Scope and Listerine ladled out like a Depression-Era Soup Kitchen, tissues and condoms littering
the floor like some Dionysian Woodstock, the Fucking carried on and on till the Final One, Scaremy
himself, Number 621, entered Dallas and the countdown began 10, 9, 8, 7,.....and would you believe it
he managed to shoot his wad right on the Money, like Neil Armstrong taking his first Sure Step, just
like a Pro.... even I was impressed. Jon Scaremy had Carried the Torch, Jon outshines all in this Gory
Spectacle.
When it was over and all the men had gone home to their wives or girlfriends or Dumpsters Dallas
got back in her Pace car and drove the Long Lonely Drive Home. There she got in a hot tub
surrounded by a Dozen Loofahs and for the next year or so proceeded to scrub off the billions and
billions of Sperm. She scented her hair and the bathwater and she thought about all the work and the
$3,000 she'd received, truly the Booby Prize in this Charade. She touched her tender crotch and ass and let the hot water soothe the inflamed tissues,
both in and out, the shattered membranes, put through what no Mortal should be put through. To
distinguish yourself in a field where all are debased, where self-respect is a daily issue, where Money and scruples dance hand in
hand with vice This is Porno, this is what it is to be X-rated. Gone are the days of titillation and
Surprise, gone are those Radio Days where imagination was the Ship you sailed and nothing could match what you saw in your
Head. We want our Pop Stars to look fuckable at 15, we hoist our Jon Benet's up and point to them
and say "Isn't that a Shame" but somewhere there are Men beating off to those same Tabloids, imagining all sorts of Horror in those
pretty blue eyes. What sickens me is the hypocrisy in our society where we spout Family Values like
a Court of Amish Priests and then behind closed doors we crank up the butt plugs till they scream.

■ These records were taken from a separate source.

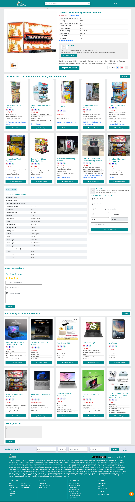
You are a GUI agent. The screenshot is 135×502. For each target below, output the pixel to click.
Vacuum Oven (60, 464)
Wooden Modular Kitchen (39, 471)
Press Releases (25, 481)
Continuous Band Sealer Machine (93, 469)
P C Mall (71, 44)
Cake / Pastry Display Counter (59, 467)
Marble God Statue (98, 467)
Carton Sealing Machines (36, 460)
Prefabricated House (28, 464)
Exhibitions (12, 492)
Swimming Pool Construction (47, 473)
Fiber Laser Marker (73, 467)
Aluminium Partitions (111, 458)
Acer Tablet (113, 341)
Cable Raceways (45, 469)
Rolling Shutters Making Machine (56, 471)
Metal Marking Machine (85, 467)
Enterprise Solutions (74, 494)
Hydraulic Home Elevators (61, 460)
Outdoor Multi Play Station (51, 458)
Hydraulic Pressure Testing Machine (40, 467)
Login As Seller (73, 496)
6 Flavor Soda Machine (117, 103)
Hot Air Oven (68, 464)
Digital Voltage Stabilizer (66, 466)
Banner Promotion (74, 487)
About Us (11, 481)
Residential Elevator (74, 460)
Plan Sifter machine (25, 469)
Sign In (114, 2)
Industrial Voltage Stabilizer (52, 466)
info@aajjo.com (102, 487)
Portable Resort (48, 462)
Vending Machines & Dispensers (16, 6)
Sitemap (11, 483)
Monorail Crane (120, 466)
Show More (124, 74)
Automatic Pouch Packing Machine (112, 469)
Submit (10, 305)
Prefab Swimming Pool (20, 473)
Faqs (10, 494)
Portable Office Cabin (102, 462)
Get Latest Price (74, 14)
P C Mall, (111, 175)
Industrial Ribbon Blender (98, 458)
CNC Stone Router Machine (21, 466)
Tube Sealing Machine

Is this mere titillation, or just a mask for License and Pedophile-like behavior? You be the judge next
time you pick up a tabloid or watch a music video or buy a Barely Legal magazine or rent a
particularly Heinous Porno. Ask yourself, what's missing in our lives that we have to watch this?
Why do we have to watch underage boys and girls dry-humping each other or worse...Think about it
next time you see something shocking and involuntarily cover your eyes, then...slowly, spread your
little fingers one at a time, one millimeter at a time, because you have to watch.